YOUR OBJECTIVE ▸ Each record below must be returned exactly as shown.

Data entries ▸
##########

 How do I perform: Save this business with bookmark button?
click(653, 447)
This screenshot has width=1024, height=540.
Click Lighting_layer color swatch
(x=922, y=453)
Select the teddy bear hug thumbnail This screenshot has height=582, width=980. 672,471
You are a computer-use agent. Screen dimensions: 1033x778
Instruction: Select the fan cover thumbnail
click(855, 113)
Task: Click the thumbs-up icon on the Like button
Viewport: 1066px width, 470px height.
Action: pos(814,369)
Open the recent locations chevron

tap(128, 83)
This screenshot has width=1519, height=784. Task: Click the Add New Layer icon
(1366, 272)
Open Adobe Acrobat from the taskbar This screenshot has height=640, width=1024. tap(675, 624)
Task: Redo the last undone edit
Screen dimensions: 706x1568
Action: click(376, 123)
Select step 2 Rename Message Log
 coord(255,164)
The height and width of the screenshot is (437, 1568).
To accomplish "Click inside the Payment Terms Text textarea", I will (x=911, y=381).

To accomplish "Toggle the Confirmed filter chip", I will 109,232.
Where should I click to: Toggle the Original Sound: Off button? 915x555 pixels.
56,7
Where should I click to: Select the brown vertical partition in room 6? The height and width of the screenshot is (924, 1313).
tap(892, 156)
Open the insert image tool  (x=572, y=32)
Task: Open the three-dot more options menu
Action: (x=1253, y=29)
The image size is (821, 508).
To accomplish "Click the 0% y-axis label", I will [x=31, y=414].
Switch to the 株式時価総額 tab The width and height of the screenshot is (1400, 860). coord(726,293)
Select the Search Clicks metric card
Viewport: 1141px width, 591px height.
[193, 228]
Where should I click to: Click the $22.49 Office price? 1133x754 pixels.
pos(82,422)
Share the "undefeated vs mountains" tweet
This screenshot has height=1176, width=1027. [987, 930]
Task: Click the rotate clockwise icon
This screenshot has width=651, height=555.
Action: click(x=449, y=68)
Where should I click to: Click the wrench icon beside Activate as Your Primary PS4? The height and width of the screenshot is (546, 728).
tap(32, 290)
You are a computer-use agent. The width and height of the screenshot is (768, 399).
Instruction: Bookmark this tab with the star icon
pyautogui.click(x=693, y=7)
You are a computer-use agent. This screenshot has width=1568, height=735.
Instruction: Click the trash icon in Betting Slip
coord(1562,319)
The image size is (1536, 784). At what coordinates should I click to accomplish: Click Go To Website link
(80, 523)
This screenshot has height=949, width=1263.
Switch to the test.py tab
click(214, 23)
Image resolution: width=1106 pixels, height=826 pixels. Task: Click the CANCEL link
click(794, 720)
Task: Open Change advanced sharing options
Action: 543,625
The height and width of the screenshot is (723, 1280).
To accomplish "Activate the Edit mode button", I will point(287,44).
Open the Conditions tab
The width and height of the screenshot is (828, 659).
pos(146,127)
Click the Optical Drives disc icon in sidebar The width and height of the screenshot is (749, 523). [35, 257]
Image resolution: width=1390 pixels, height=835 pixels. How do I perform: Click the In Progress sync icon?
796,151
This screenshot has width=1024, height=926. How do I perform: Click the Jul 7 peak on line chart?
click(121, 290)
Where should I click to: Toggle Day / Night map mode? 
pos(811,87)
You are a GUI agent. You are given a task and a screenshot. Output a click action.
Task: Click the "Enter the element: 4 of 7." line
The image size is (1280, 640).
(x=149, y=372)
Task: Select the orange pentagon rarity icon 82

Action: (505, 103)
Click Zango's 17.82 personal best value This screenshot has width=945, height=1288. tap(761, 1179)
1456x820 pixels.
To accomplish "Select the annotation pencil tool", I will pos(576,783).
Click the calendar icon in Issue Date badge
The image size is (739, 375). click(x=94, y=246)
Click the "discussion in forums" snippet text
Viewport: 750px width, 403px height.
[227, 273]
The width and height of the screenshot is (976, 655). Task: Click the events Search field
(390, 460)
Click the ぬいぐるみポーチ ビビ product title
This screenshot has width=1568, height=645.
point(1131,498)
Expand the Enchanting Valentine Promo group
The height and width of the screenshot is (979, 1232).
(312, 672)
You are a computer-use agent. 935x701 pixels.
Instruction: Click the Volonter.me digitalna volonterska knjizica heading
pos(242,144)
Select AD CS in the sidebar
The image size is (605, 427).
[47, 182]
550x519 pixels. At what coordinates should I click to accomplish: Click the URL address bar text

##########

RESULT OF THIS EXERCISE ▸
 How do I perform: Save this business with bookmark button?
click(653, 447)
This screenshot has width=1024, height=540.
Click Lighting_layer color swatch
(x=922, y=453)
Select the teddy bear hug thumbnail This screenshot has height=582, width=980. 672,471
You are a computer-use agent. Screen dimensions: 1033x778
Instruction: Select the fan cover thumbnail
click(855, 113)
Task: Click the thumbs-up icon on the Like button
Viewport: 1066px width, 470px height.
Action: pos(814,369)
Open the recent locations chevron

tap(128, 83)
This screenshot has width=1519, height=784. Task: Click the Add New Layer icon
(1366, 272)
Open Adobe Acrobat from the taskbar This screenshot has height=640, width=1024. tap(675, 624)
Task: Redo the last undone edit
Screen dimensions: 706x1568
Action: click(376, 123)
Select step 2 Rename Message Log
 coord(255,164)
The height and width of the screenshot is (437, 1568).
To accomplish "Click inside the Payment Terms Text textarea", I will (x=911, y=381).

To accomplish "Toggle the Confirmed filter chip", I will 109,232.
Where should I click to: Toggle the Original Sound: Off button? 915x555 pixels.
56,7
Where should I click to: Select the brown vertical partition in room 6? The height and width of the screenshot is (924, 1313).
tap(892, 156)
Open the insert image tool  (x=572, y=32)
Task: Open the three-dot more options menu
Action: (x=1253, y=29)
The image size is (821, 508).
To accomplish "Click the 0% y-axis label", I will [x=31, y=414].
Switch to the 株式時価総額 tab The width and height of the screenshot is (1400, 860). coord(726,293)
Select the Search Clicks metric card
Viewport: 1141px width, 591px height.
[193, 228]
Where should I click to: Click the $22.49 Office price? 1133x754 pixels.
pos(82,422)
Share the "undefeated vs mountains" tweet
This screenshot has height=1176, width=1027. [987, 930]
Task: Click the rotate clockwise icon
This screenshot has width=651, height=555.
Action: click(x=449, y=68)
Where should I click to: Click the wrench icon beside Activate as Your Primary PS4? The height and width of the screenshot is (546, 728).
tap(32, 290)
You are a computer-use agent. The width and height of the screenshot is (768, 399).
Instruction: Bookmark this tab with the star icon
pyautogui.click(x=693, y=7)
You are a computer-use agent. This screenshot has width=1568, height=735.
Instruction: Click the trash icon in Betting Slip
coord(1562,319)
The image size is (1536, 784). At what coordinates should I click to accomplish: Click Go To Website link
(80, 523)
This screenshot has height=949, width=1263.
Switch to the test.py tab
click(214, 23)
Image resolution: width=1106 pixels, height=826 pixels. Task: Click the CANCEL link
click(794, 720)
Task: Open Change advanced sharing options
Action: 543,625
The height and width of the screenshot is (723, 1280).
To accomplish "Activate the Edit mode button", I will point(287,44).
Open the Conditions tab
The width and height of the screenshot is (828, 659).
pos(146,127)
Click the Optical Drives disc icon in sidebar The width and height of the screenshot is (749, 523). [35, 257]
Image resolution: width=1390 pixels, height=835 pixels. How do I perform: Click the In Progress sync icon?
796,151
This screenshot has width=1024, height=926. How do I perform: Click the Jul 7 peak on line chart?
click(121, 290)
Where should I click to: Toggle Day / Night map mode? 
pos(811,87)
You are a GUI agent. You are given a task and a screenshot. Output a click action.
Task: Click the "Enter the element: 4 of 7." line
The image size is (1280, 640).
(x=149, y=372)
Task: Select the orange pentagon rarity icon 82

Action: (505, 103)
Click Zango's 17.82 personal best value This screenshot has width=945, height=1288. tap(761, 1179)
1456x820 pixels.
To accomplish "Select the annotation pencil tool", I will pos(576,783).
Click the calendar icon in Issue Date badge
The image size is (739, 375). click(x=94, y=246)
Click the "discussion in forums" snippet text
Viewport: 750px width, 403px height.
[227, 273]
The width and height of the screenshot is (976, 655). Task: Click the events Search field
(390, 460)
Click the ぬいぐるみポーチ ビビ product title
This screenshot has width=1568, height=645.
point(1131,498)
Expand the Enchanting Valentine Promo group
The height and width of the screenshot is (979, 1232).
(312, 672)
You are a computer-use agent. 935x701 pixels.
Instruction: Click the Volonter.me digitalna volonterska knjizica heading
pos(242,144)
Select AD CS in the sidebar
The image size is (605, 427).
[47, 182]
550x519 pixels. At what coordinates should I click to accomplish: Click the URL address bar text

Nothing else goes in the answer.